-- Work item --
Copy out exactly the lines from the one containing "You are a GUI" to the last line of the records below, both included, and leave out any pictures.

-- Provided information --
......

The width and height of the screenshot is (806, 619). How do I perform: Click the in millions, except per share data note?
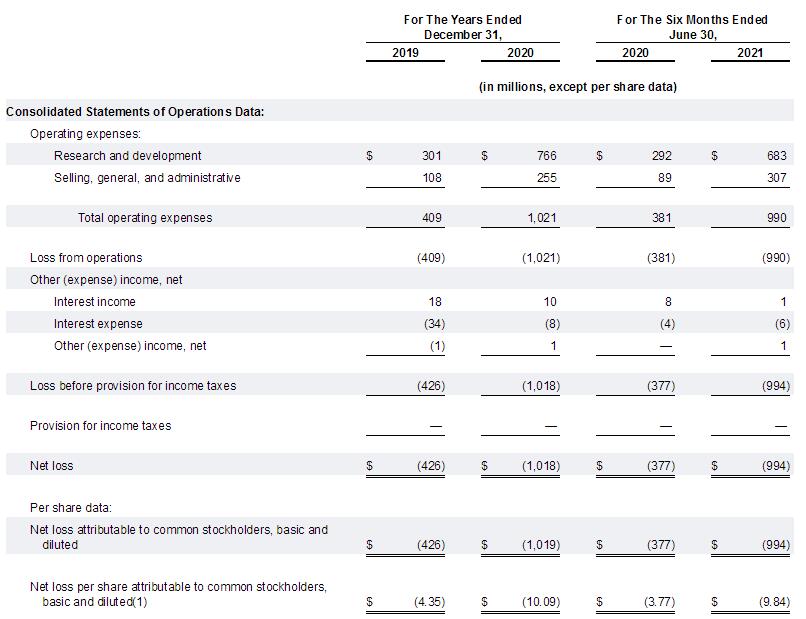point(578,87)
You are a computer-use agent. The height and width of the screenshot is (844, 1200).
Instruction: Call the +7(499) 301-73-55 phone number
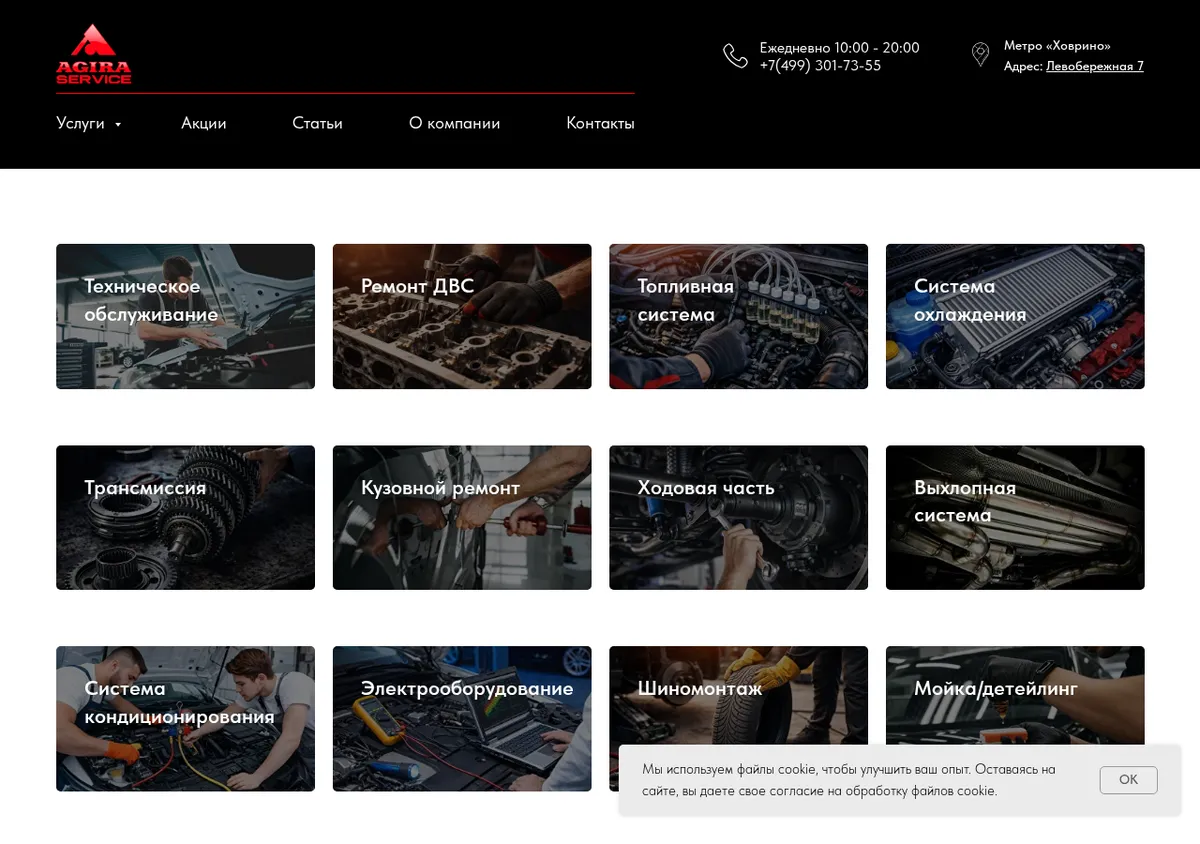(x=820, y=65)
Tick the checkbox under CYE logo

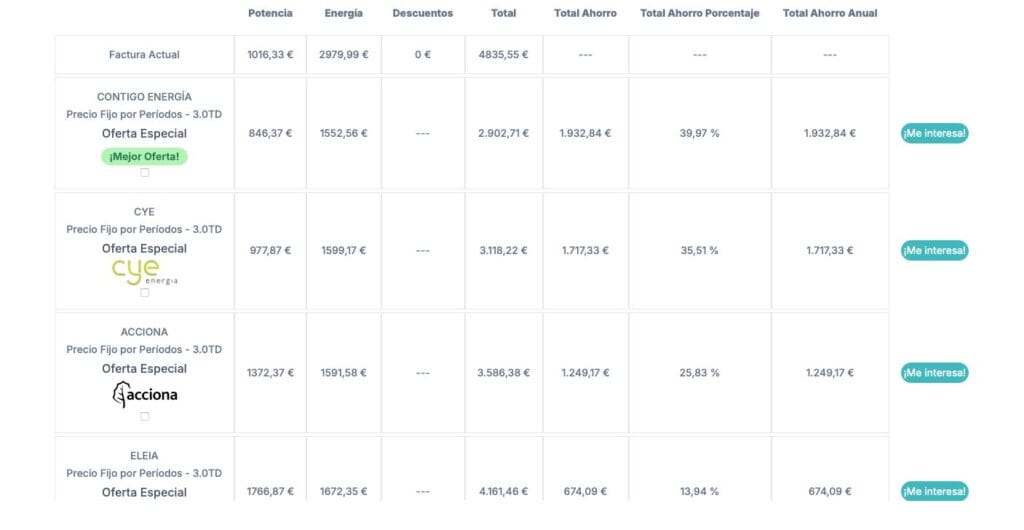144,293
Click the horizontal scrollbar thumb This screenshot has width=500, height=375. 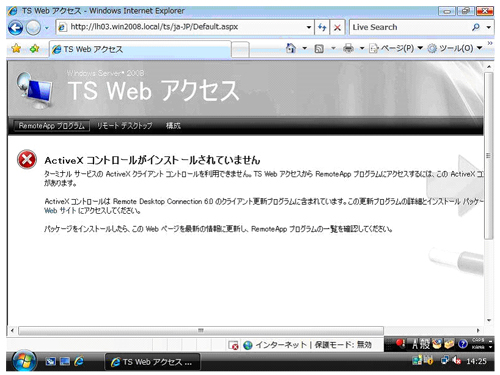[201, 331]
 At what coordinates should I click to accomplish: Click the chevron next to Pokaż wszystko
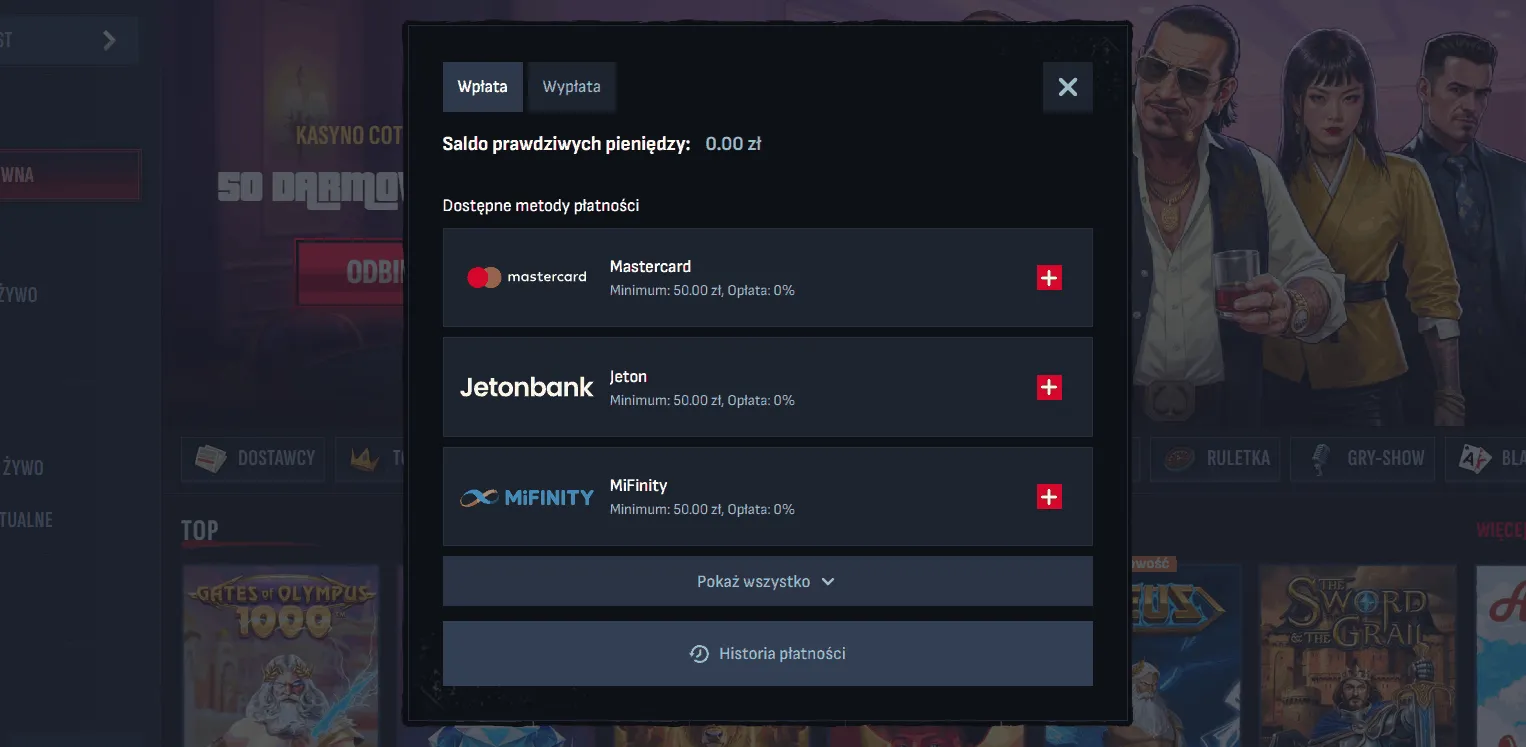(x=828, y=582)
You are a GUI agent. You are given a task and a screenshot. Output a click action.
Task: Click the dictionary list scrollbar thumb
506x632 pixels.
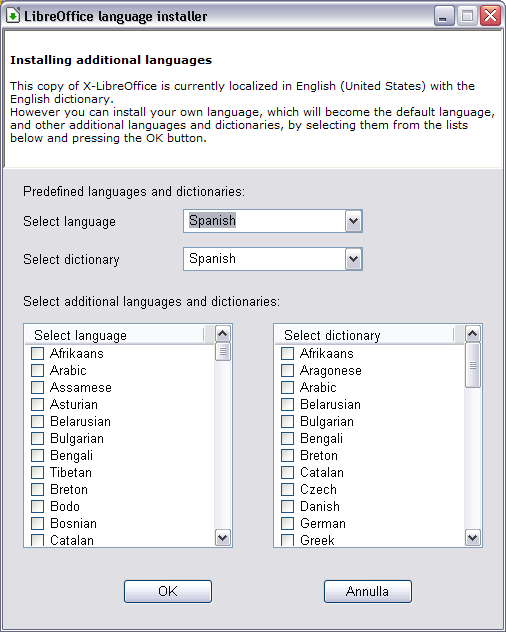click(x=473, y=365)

......

-- Answer space --
You are a GUI agent. You are given a task and a screenshot. Output a click action.
Task: Click the dictionary list scrollbar thumb
506x632 pixels.
click(x=473, y=365)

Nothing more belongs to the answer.